Les autres ouvrages de Cicéron sur l'art oratoire sont, 1o. deux livres intitulés de l'Invention, qui ne sont, à ce qu'il nous apprend lui-même, que le résumé des leçons qu'il avait prises dans les écoles et les cahiers de sa rhétorique. Comme il était déjà très-distingué, ses camarades les publierent par un excès de zele, qu'il trouva indiscret et mal-entendu.

2o. Un petit traité des Topiques, mot grec qui ne signifie plus aujourd'hui qu'un remede local, mais qui, dans la langue des anciens rhéteurs, signifiait les lieux communs du raisonnement, où les sources générales où l'on pouvait puiser des argumens pour toutes sortes d'occasions. Cet ouvrage est tiré d'Aristote et purement scholastique.

3o. Un traité des Partitions oratoires, ou de la division des parties du discour, emprunté aussi d'Aristote, qui, dans tout ce qui regarde les élémens des arts de l'esprit, a servi de guide à tous ceux qui sont venus après lui. Ce livre est de la même nature que le précédent, et n'est fait que pour être étudié par les gens de l'art.

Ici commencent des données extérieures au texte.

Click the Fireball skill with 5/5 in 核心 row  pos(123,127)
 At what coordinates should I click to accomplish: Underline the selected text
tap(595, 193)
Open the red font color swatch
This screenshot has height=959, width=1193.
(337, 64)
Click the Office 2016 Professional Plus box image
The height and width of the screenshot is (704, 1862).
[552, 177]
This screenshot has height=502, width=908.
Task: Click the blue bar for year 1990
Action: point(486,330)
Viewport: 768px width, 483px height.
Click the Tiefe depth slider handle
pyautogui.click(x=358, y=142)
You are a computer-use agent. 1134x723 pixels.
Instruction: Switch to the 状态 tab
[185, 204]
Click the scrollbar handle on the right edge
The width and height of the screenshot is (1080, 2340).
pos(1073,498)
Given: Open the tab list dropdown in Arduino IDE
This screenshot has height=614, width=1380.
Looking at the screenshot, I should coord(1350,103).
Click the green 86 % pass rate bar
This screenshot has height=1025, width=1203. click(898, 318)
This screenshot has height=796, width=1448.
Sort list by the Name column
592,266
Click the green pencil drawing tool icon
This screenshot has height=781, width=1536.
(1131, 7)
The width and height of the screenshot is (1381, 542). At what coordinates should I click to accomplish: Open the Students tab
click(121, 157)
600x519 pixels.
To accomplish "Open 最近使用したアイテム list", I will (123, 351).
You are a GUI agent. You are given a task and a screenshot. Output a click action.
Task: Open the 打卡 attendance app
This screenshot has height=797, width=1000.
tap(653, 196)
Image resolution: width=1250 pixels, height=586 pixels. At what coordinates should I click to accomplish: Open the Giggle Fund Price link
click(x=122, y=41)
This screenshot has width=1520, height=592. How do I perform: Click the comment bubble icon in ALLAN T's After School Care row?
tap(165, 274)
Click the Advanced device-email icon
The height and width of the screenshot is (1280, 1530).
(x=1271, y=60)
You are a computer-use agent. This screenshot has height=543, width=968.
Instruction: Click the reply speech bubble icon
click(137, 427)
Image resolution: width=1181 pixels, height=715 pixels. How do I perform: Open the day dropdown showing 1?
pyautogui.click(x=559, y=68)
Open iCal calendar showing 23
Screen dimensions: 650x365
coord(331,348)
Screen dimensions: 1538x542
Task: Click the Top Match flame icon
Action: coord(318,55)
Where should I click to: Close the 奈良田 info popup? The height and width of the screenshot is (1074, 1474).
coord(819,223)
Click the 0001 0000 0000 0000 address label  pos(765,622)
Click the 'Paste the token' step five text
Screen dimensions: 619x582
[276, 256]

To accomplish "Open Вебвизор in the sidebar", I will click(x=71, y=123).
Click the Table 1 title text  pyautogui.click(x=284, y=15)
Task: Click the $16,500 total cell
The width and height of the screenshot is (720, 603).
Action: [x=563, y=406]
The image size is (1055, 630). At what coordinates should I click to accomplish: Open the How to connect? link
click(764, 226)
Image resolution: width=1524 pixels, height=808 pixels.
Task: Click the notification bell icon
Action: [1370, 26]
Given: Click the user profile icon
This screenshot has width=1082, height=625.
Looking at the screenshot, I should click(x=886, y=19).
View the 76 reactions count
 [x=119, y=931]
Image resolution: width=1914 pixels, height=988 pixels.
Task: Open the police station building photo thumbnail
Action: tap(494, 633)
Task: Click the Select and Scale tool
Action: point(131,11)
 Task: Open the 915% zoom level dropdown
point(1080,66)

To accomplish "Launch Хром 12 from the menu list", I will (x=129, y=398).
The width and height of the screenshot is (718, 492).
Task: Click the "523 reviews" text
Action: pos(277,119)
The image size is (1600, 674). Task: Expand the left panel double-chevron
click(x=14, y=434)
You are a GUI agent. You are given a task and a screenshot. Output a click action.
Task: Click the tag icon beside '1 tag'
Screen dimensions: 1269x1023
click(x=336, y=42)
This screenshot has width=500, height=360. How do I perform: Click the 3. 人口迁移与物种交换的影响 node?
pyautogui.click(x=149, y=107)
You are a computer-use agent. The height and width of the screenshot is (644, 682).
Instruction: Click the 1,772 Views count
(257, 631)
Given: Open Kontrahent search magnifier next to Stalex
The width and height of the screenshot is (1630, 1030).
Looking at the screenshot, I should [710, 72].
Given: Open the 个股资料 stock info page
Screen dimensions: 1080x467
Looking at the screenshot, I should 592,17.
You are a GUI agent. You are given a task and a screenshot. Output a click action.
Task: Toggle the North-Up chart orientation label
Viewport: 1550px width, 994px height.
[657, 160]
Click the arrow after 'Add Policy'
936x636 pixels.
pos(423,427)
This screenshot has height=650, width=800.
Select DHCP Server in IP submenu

Enfin, le livre intitulé Brutus ou des Orateurs célebres, qui n'est qu'une histoire raisonnée de l'éloquence chez les Grecs et chez les Latins. Ce que j'en pourrai extraire ici me ser

vira mieux d'introduction quand j'aurai à parler des orateurs d'Athenes et de Rome.

APPENDICE

ou Observations sur les deux chapitres précédens.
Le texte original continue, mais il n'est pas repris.